### Goals of this project:

How much impact does being late or too spaced out at the first stop have downstream?

What is the impact of the layover at the start of the trip (the difference between the first top arrival and departure time)?

Does more layover lead to more stable headways (lower values for % headway deviation)?

How closely does lateness (ADHERENCE) correlate to headway?

What is the relationship between distance or time travelled since the start of a given trip and the headway deviation? Does headway become less stable the further along the route the bus has travelled?

How much of a factor does the driver have on headway and on-time performance? The driver is indicated by the OPERATOR variable.
How does direction of travel, route, or location affect the headway and on-time performance?

How does time of day or day of week affect headway and on-time performance? Can you detect an impact of school schedule on headway deviation (for certain routes and at certain times of day)?

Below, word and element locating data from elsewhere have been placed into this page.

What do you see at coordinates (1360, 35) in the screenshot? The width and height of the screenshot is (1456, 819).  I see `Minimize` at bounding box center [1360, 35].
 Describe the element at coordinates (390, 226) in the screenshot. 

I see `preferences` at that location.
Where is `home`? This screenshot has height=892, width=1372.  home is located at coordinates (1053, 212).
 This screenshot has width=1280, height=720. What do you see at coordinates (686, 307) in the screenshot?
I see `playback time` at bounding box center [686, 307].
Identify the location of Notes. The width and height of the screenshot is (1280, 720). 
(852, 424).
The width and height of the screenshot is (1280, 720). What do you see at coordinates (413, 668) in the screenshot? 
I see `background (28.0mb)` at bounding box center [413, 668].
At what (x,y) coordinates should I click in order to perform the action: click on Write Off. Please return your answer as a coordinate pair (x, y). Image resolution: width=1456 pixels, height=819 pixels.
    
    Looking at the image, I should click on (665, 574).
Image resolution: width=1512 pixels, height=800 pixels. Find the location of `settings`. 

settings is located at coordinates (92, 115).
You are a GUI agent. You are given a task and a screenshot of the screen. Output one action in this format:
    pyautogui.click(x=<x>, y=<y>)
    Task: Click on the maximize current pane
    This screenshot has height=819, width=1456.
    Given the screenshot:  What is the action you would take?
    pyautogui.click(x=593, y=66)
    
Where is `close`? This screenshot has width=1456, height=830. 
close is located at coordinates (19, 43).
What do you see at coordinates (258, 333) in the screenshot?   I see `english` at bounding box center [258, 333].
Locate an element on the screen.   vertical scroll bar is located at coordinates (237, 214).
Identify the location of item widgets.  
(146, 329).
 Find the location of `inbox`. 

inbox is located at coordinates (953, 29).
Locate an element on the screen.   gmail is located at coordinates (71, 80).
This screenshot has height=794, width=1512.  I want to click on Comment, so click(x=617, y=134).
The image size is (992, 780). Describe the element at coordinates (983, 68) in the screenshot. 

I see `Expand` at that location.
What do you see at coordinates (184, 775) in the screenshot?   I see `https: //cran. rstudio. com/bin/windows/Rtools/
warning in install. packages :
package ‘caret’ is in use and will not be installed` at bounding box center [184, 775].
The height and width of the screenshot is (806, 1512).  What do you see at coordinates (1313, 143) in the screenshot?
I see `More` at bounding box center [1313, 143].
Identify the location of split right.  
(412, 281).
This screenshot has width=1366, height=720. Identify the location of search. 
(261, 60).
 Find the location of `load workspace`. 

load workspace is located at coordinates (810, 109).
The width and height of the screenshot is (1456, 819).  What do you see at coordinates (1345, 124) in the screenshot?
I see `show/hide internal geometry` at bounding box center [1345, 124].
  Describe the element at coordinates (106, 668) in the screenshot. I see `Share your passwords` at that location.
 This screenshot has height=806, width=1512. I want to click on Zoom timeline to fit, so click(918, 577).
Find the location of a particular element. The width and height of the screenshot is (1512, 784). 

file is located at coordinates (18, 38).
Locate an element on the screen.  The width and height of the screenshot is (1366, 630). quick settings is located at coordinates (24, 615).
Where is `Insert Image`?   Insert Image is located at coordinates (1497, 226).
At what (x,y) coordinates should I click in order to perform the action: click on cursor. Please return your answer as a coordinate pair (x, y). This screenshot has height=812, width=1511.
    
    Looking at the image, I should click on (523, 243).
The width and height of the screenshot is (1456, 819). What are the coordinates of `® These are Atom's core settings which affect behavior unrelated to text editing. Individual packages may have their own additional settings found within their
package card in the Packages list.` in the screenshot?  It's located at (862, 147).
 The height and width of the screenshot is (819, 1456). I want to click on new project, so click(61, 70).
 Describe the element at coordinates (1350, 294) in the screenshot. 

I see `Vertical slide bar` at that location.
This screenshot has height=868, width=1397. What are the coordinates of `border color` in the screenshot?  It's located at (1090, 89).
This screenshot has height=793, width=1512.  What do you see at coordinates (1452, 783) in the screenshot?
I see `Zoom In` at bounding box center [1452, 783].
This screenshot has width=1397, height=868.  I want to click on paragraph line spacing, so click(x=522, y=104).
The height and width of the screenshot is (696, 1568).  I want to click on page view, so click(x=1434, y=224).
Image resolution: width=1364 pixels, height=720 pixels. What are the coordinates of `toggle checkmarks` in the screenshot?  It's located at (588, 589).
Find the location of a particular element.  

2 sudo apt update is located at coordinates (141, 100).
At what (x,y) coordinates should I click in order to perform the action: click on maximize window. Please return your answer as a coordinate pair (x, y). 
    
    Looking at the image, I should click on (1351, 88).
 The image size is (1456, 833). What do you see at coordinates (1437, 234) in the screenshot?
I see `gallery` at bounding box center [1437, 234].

Does weather have any effect on headway or on-time performance? To help answer this question, the file bna_2022.csv contains historical weather data recorded at Nashville International Airport.

In [None]:
import pandas as pd
import matplotlib.pyplot as plt
import seaborn as sns
import numpy as np

In [None]:
%matplotlib inline

In [None]:
pd.options.display.max_columns = None

In [None]:
headway = pd.read_csv('../data/Headway Data.csv')

In [None]:
headway.head()        

In [None]:
headway.info()

In [None]:
headway.isnull().sum()

In [None]:
len(headway['ROUTE_ABBR'].unique())

In [None]:
headway['ROUTE_ABBR'].unique()

In [None]:
len(headway['OPERATOR'].unique())

In [None]:
bna_weather = pd.read_csv('../data/bna_weather.csv')

In [None]:
bna_weather.head()

In [None]:
#calculating headway deviation percentage - which is HDWY_DEV/SCHEDULED_HDWY
headway['Deviation_Percentage'] =headway['HDWY_DEV']/headway['SCHEDULED_HDWY']*100
headway

In [None]:
#making a dataframe with only + headway deviations (HDWY_DEV)
headway1 = headway[['DATE', 'ROUTE_ABBR', 'BLOCK_ABBR', 'OPERATOR', 'TRIP_ID', 'ROUTE_DIRECTION_NAME', 'TRIP_EDGE', 'HDWY_DEV']]
headway1 = headway1.loc[(headway1['HDWY_DEV']>=0)]
headway1

In [None]:
#making a dataframe with only - headway deviations (HDWY_DEV)
headway2 = headway[['DATE', 'ROUTE_ABBR', 'BLOCK_ABBR', 'OPERATOR', 'TRIP_ID', 'ROUTE_DIRECTION_NAME', 'TRIP_EDGE', 'HDWY_DEV']]
headway2 = headway2.loc[(headway2['HDWY_DEV']<0)]
headway2

In [None]:

headway3 = headway[['DATE', 'ROUTE_ABBR', 'BLOCK_ABBR', 'OPERATOR', 'TRIP_ID', 'ROUTE_DIRECTION_NAME', 'TRIP_EDGE', 'HDWY_DEV']]
headway3 = headway3.loc[(headway3['TRIP_EDGE']==1)]
headway3

In [None]:
#trip edge 2(the turn around)
headway4 = headway[['DATE', 'ROUTE_ABBR', 'BLOCK_ABBR', 'OPERATOR', 'TRIP_ID', 'ROUTE_DIRECTION_NAME', 'TRIP_EDGE', 'HDWY_DEV']]
headway4 = headway4.loc[(headway4['TRIP_EDGE']==2)]
headway4

In [None]:
#looking at hdwy_dev and adherence to scheduled time side by side 
headway5 = headway[['DATE', 'OPERATOR', 'TRIP_ID', 'TRIP_EDGE', 'ADHERENCE_ID', 'HDWY_DEV', 'ADHERENCE']]
headway5

In [None]:
#time of day 

headway6 = headway[['DATE', 'OPERATOR', 'TRIP_ID', 'TRIP_EDGE', 'HDWY_DEV', 'ADHERENCE','SCHEDULED_TIME', 'ROUTE_ABBR']]
headway6 = headway6.loc[(headway6['TRIP_EDGE']==2) | headway6['TRIP_EDGE']==1] 
headway6 = headway6.loc[(headway6['OPERATOR']==2088)]
headway6

In [None]:
headway6['TIMES'] = headway6['SCHEDULED_TIME'].astype(str).str[:2].astype(int)
headway6

In [None]:
headway6

### Question 1: 
How much impact does being late or too spaced out at the first stop have downstream?